Feature: Feature Flag System

Metadata

  • Issue ID: FEAT-35
  • Status: Done
  • Owner: Kzu0-afk
  • Related PRs: 35-feature-flag-systemdev

Overview

Centralized, database-backed feature flag system that allows administrators to enable or disable application features dynamically without redeploying. Flags are stored in a PostgreSQL feature_flags table, cached in-memory for fast lookups, and exposed through a REST API for administration and programmatic checks. The system operates at the system level — independently of user subscriptions — and complements the existing subscription-based PlanAccessGuard / @RequireFeature pattern used in the Documents Module.

Key distinction from the existing Documents Module pattern:

  • @RequireFeature('UPLOAD') + PlanAccessGuard → checks whether a user's subscription plan permits the action (subscription-level gate).
  • @FeatureFlag(FeatureFlagName.ENABLE_UPLOADS) + FeatureFlagGuard → checks whether the feature itself is turned on system-wide (system-level gate).
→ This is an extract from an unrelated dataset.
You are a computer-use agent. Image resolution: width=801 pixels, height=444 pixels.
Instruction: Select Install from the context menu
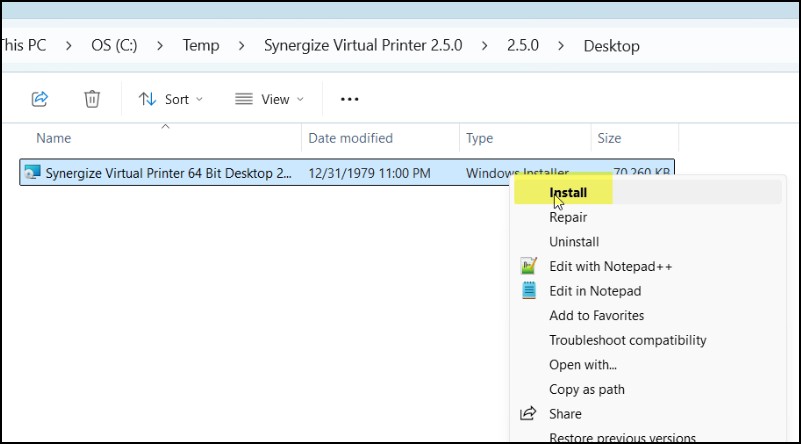click(568, 193)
Both guards can be composed on the same endpoint. The feature flag guard runs first; if the flag is disabled, the request is rejected with 403 before the subscription guard even executes.


Frontend Behavior

Note: The admin UI is optional for the initial release. The system can be operated entirely via API or direct DB updates until an admin dashboard is built.

Admin Panel (Future)

  • Displays a table of all feature flags with columns: Name, Description, Enabled (toggle switch), Environment, Last Updated
  • Toggle switch calls PATCH /feature-flags/:name/toggle and updates the row optimistically
  • "Create Flag" button opens a form with fields: Name (required, enable_ prefix enforced), Description (optional), Environment (optional dropdown: development, staging, production, test, or blank for all)
  • "Delete" action shows a confirmation dialog before calling DELETE /feature-flags/:name
  • Loading state shown while fetching flag list
  • Error state shown if API calls fail
  • Empty state: "No feature flags configured" when the table is empty

Consumer-Facing

  • Features gated by flags show a generic "Feature not available" error message when the flag is disabled
  • No indication is given to end users that a feature flag exists — the feature simply appears unavailable

Backend Behavior

Module Structure

backend/src/feature-flags/
├── decorators/
│   └── feature-flag.decorator.ts    # @FeatureFlag() SetMetadata decorator
├── dto/
│   └── create-feature-flag.dto.ts   # Validation DTO
├── feature-flag.guard.ts            # CanActivate guard
├── feature-flags.controller.ts      # REST endpoints
├── feature-flags.enum.ts            # Known flag name constants
├── feature-flags.module.ts          # NestJS module
└── feature-flags.service.ts         # Core service with caching

Endpoints

GET /feature-flags

  • Returns all feature flags
  • Restricted to admin users (RolesGuard + @Roles('admin'))

Response:

{
  "data": [
    {
      "id": "uuid",
      "name": "enable_ai_tools",
      "description": "Controls access to AI-powered features",
      "is_enabled": true,
      "environment": null,
      "created_at": "2026-04-23T12:00:00Z",
      "updated_at": "2026-04-23T14:30:00Z"
    }
  ]
}

GET /feature-flags/status/:name

  • Returns the enabled/disabled status of a single flag
  • Intended for internal service-to-service or frontend feature checks
  • Returns { name, is_enabled } — minimal payload for fast checks

Response (flag exists):

{ "name": "enable_ai_tools", "is_enabled": true }

Response (flag not found):

{ "name": "enable_ai_tools", "is_enabled": false }

Missing flags default to false (disabled) — safe default behavior.

POST /feature-flags

  • Creates a new feature flag
  • Restricted to admin users (RolesGuard + @Roles('admin'))
  • Validates that name follows the enable_ prefix convention
  • Returns 409 Conflict if a flag with the same name already exists

Request body:

{
  "name": "enable_exam_mode",
  "description": "Controls access to exam/quiz mode",
  "is_enabled": false,
  "environment": "production"
}

Response: 201 Created with the full flag object.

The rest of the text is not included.